- Work to complete: Starting with the line that contains "For every named" and going on through the line that contains "Abonnieren (636, 165)", rewrite every line of the material, with both ends included and all wording kept. Offset each coordinate by adding 33 to both of its numbers.
◇ ◇ ◇ ◇ ◇
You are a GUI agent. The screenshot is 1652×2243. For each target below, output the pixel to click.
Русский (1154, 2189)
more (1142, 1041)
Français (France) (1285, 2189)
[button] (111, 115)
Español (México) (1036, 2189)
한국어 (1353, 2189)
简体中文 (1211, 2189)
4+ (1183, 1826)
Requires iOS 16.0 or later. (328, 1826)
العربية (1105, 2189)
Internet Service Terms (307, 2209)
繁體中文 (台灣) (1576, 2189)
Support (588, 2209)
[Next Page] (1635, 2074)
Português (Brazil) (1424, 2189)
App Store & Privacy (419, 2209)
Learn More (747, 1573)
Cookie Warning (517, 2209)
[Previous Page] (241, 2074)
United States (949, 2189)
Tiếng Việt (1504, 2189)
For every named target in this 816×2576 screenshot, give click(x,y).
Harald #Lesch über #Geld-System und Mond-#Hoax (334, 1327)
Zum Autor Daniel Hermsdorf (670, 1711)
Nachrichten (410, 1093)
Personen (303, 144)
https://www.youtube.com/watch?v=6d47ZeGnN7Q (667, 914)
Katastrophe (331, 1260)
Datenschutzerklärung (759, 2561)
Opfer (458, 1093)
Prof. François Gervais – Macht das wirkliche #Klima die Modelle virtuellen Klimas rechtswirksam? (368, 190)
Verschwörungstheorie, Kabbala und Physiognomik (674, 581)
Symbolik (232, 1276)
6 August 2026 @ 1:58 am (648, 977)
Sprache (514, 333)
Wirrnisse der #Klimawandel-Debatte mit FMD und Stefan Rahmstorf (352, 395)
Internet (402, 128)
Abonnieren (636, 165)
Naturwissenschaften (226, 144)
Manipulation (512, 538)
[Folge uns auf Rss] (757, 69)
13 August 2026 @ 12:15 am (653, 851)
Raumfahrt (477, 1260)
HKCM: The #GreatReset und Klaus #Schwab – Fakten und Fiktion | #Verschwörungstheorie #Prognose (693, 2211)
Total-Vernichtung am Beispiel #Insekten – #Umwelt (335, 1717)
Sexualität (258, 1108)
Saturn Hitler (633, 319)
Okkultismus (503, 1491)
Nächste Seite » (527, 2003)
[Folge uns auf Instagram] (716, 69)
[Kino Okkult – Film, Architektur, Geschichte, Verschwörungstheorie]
◇ ◇ ◇ ◇ ◇
- Answer to the exercise:
For every named target in this 816×2576 screenshot, give click(x,y).
Harald #Lesch über #Geld-System und Mond-#Hoax (367, 1360)
Zum Autor Daniel Hermsdorf (703, 1744)
Nachrichten (443, 1126)
Personen (336, 177)
https://www.youtube.com/watch?v=6d47ZeGnN7Q (700, 947)
Katastrophe (364, 1293)
Datenschutzerklärung (792, 2594)
Opfer (491, 1126)
Prof. François Gervais – Macht das wirkliche #Klima die Modelle virtuellen Klimas rechtswirksam? (401, 223)
Verschwörungstheorie, Kabbala und Physiognomik (707, 614)
Symbolik (265, 1309)
6 August 2026 @ 1:58 am (681, 1010)
Sprache (547, 366)
Wirrnisse der #Klimawandel-Debatte mit FMD und Stefan Rahmstorf (385, 428)
Internet (435, 161)
Abonnieren (669, 198)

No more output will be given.